Immunotherapy strategies aim to utilize the patient’s own immune system cells to eliminate tumor cells. CAR-T cell therapy is an effective treatment for human blood cancers. In France, approximately 35,000 people are affected by blood cancers each year, with around 1.24 million new cases globally. Scientists from institutions such as the Pasteur Institute have discovered through their research on CD4 T cells, a type of immune cell involved in the treatment process, that CD4 T cells can neutralize tumor cells from a distance by producing interferon-gamma (IFN-γ). The research titled “Tumor-intrinsic sensitivity to the pro-apoptotic effects of IFN-γ is a major determinant of CD4+ CAR T-cell antitumor activity” has been published in the international journal, Nature Cancer.

--------------------

> [Activity]: Please quote the CAR-T therapy passage word for word, starting at the words "Immunotherapy strategies aim" and stopping after "journal, Nature Cancer.".

> [Source material]:
--------------------

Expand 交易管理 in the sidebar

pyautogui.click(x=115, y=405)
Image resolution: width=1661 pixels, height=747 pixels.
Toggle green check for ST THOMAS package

--------------------

> [Your response]:
Immunotherapy strategies aim to utilize the patient’s own immune system cells to eliminate tumor cells. CAR-T cell therapy is an effective treatment for human blood cancers. In France, approximately 35,000 people are affected by blood cancers each year, with around 1.24 million new cases globally. Scientists from institutions such as the Pasteur Institute have discovered through their research on CD4 T cells, a type of immune cell involved in the treatment process, that CD4 T cells can neutralize tumor cells from a distance by producing interferon-gamma (IFN-γ). The research titled “Tumor-intrinsic sensitivity to the pro-apoptotic effects of IFN-γ is a major determinant of CD4+ CAR T-cell antitumor activity” has been published in the international journal, Nature Cancer.